Our first stargazers beheld the brightest stars with wonder,

not knowing until handed the eventual telescope 

that sometimes twin stars depended upon each other, 

gravitational forces keeping them in mutual orbit.

 

Such it is with our children. 

They ply and test and challenge 

the familial gravitational pull, 

the parent star loosening and tightening the cosmic tether, 

knowing that at some point the stellar companion 

must find his own orbit.

 

Oh but how the universe is vast 

when the tether is cut too soon! 

We look to the skies, 

imagining the form, 

the face, 

the smile, 

the brilliant eyes of our bright star. 

We look for signs, imagining wonders.

 

The corona remains. 

Behold now the halo of light around the absence. 

Sailors can still guide their ships from the celestial ring,

this exoplanetary symbol of eternity, 

this steadfast corona.

 

To this day, the companion star’s light enlightens our eyes. 

The captain gives a nod of thanks 

to the supernova first mate 

who keeps watch while the captain sleeps, 

sometimes visiting dreams with a smile and a salute.

 

We know the light of that companion star. 

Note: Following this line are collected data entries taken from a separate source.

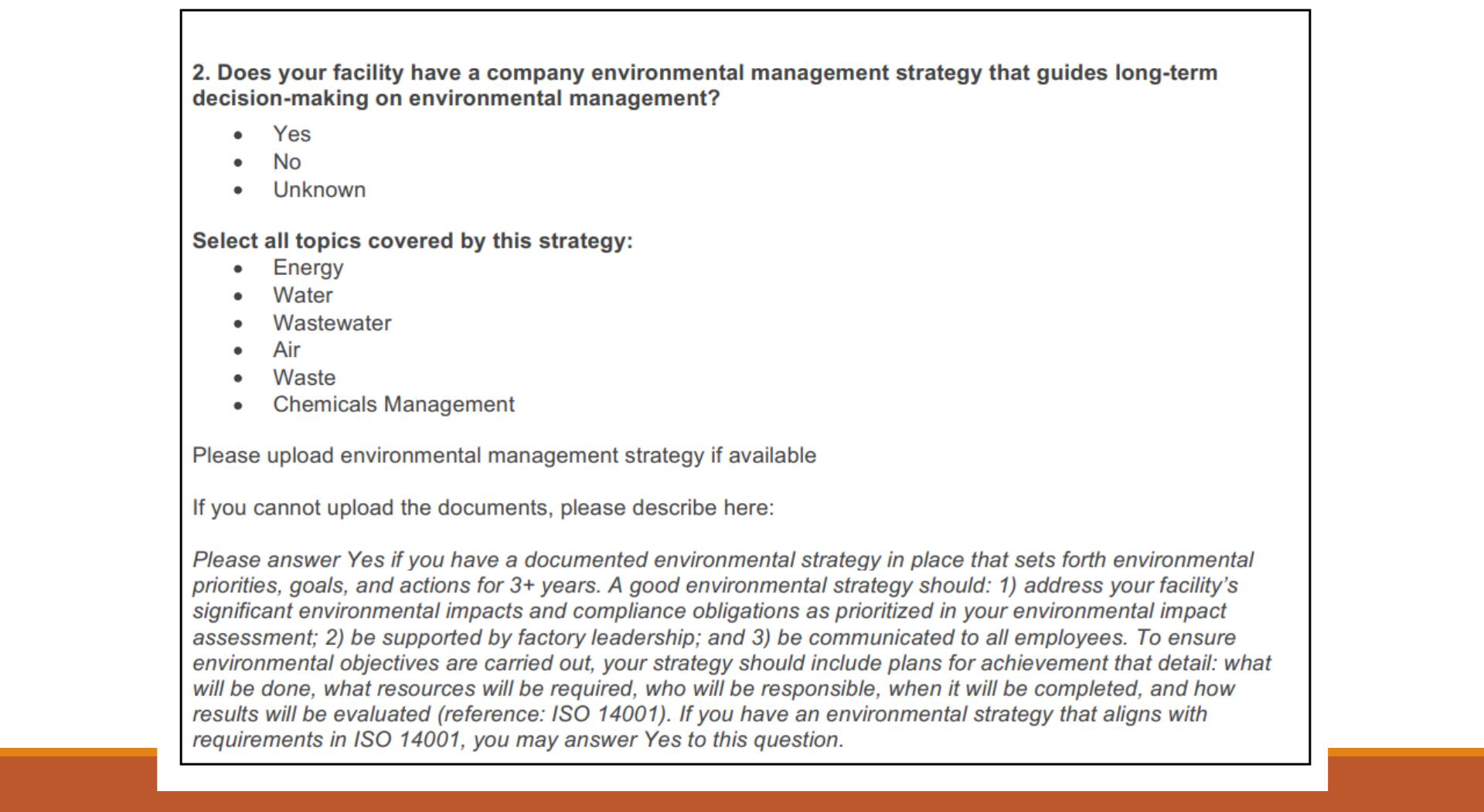1484x812 pixels.
Task: Click the question 2 heading text
Action: [x=705, y=85]
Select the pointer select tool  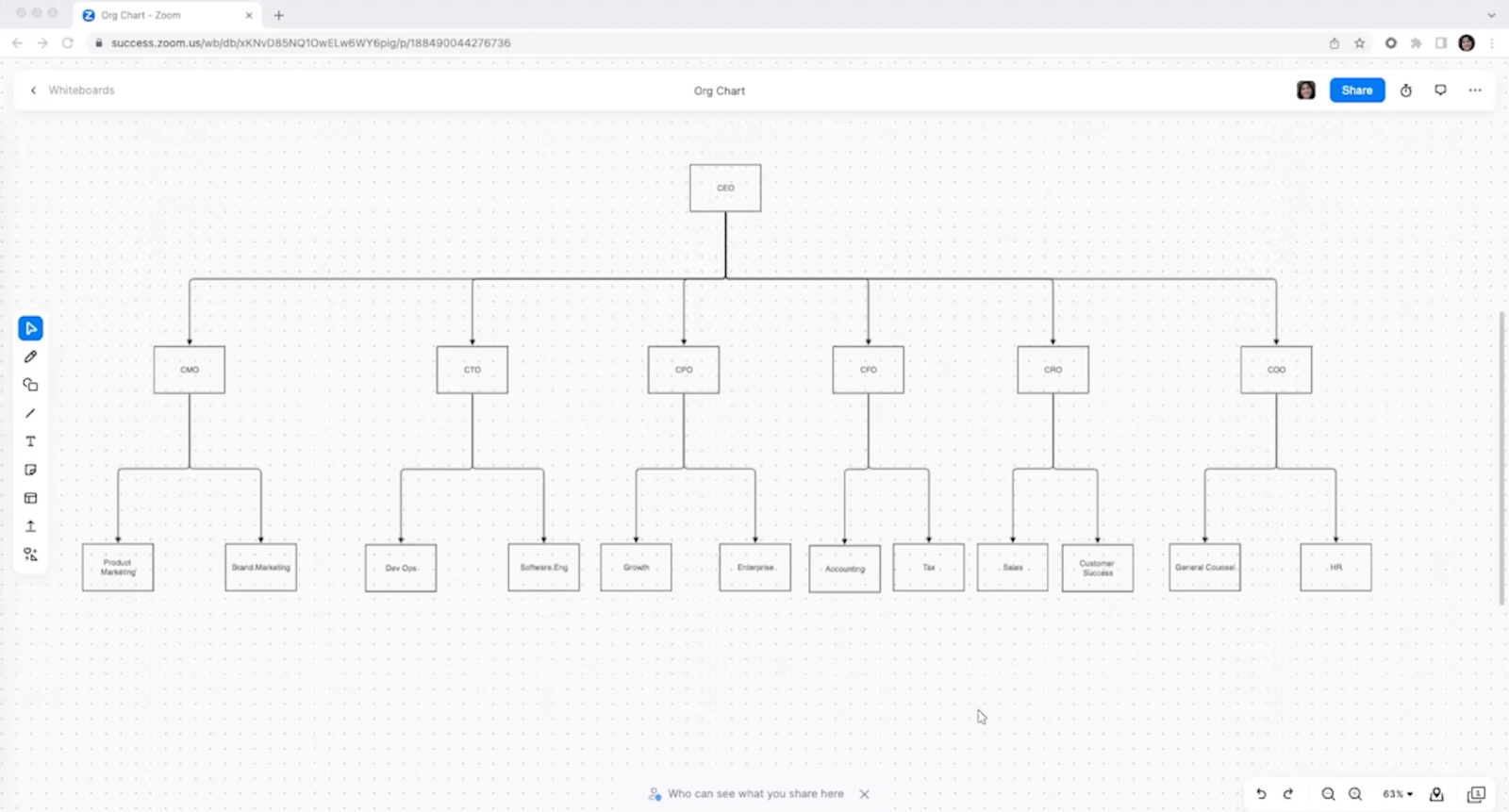coord(30,328)
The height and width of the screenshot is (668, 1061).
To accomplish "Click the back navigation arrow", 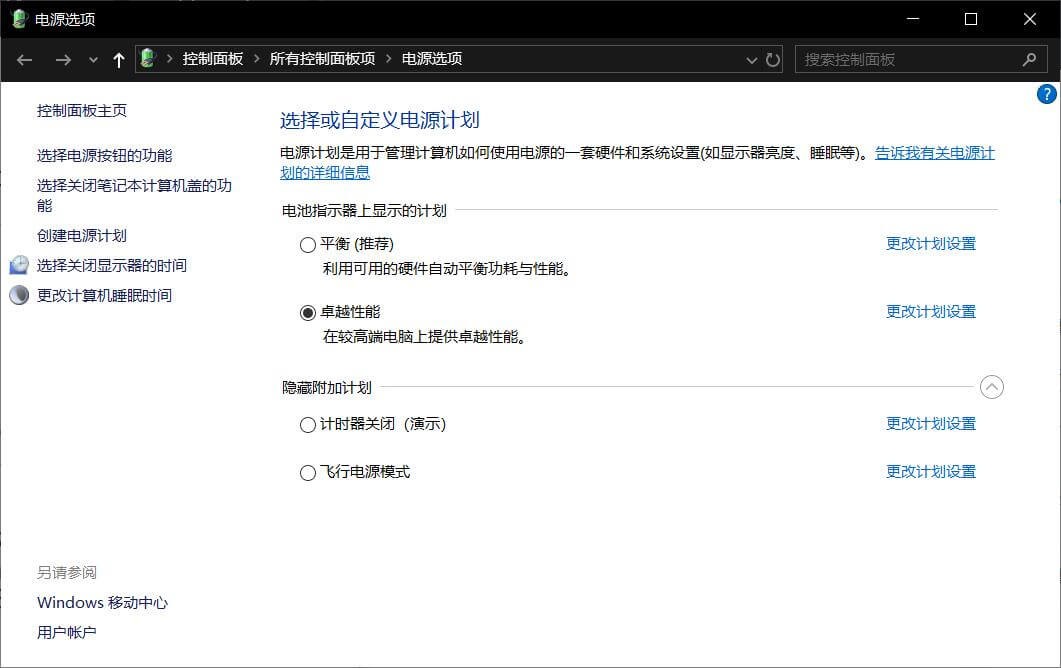I will pos(24,59).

The corona does not fade. 

We still feel the gravitational tug.

 

 

 

 

The weather will be pleasant on this Wednesday night, and the wind will have died down by 7 PM. If you are in Davis this evening, please recruit a team and join us at the beautiful outdoor patio at Sudwerk where we have room for everyone. Even though it is more work for me, we always have more fun with the bigger crowds and more voices. As Saint Augustine allegedly said, “Good times and crazy friends make the best memories.” This may also be true of crazy times and good friends.

 

In addition to topics raised above, tonight’s pub quiz will feature questions on constant improvement, inexpensive assistance, compromising leaders, American places named after American places, memorable pairings, soccer stars who leave the field, crypto (hello crypto-bros!), American theatre, frightening underwater encounters, gin, eastern countries, expensive hobbies, people who try, Pennsylvania exports, Oscar-winning actors, people who sit at the captain’s table, Lake Michigan, Arizona happenstances, the sort of food that New York novelists enjoy at final luaus, recognizable people with many names, liberal bias, platinum albums, Apple interfaces, human anatomy, unlikely VIPs, soul trains, plans for discouraging litigation, animal species, cities that start with a single letter and where  you likely have never lived, current events, books and authors, and Shakespeare. Because Lois Wolk may join us tonight, there will be no questions about NFL football.

 

Thanks to all the new patrons who have been enjoying fresh Pub Quiz content. Thanks also to Brooke, Jeannie, Becky, Franklin, and More Cow Bell. Every week I check the Patreon to see if there is someone new to thank. I also thank The Original Vincibles, Summer Brains, The Outside Agitators, John Poirier’s team Quizimodo, Gena Harper, the dependable Mavens, and others who support the Pub Quiz on Patreon. I would love to add your name or that of your team to the list of supporters. I appreciate your backing this pub quiz project of mine! 

 

Best,

 

Dr. Andy

 

P.S. Three questions from last week:

 

  1. Books and Authors. Born in Indianapolis in 1977, who authored books that have sold more than 50 million copies in print worldwide, including The Fault in Our Stars, one of the best-selling books of all time? 

 

  1. Current Events – Names in the News. People Magazine revealed recently that the actress who won an Oscar for 1983’s Terms of Endearment and has starred in classic films such as The Apartment, Postcards from the Edge and Steel Magnolias, will be coming out with a new memoir titled The Wall of Life, to be published October 22. What is her name? 

 

  1. Sports. Nicknamed “Prime Time,” what head football coach at the University of Colorado Boulder is the only athlete to play in both a Super Bowl and a World Series? 

 

P.P.S. May 2 is Poetry Night at the Natsoulas Gallery. Join us at 7 for dynamic Sacramento performance poets Mario Hill and Bill Carr.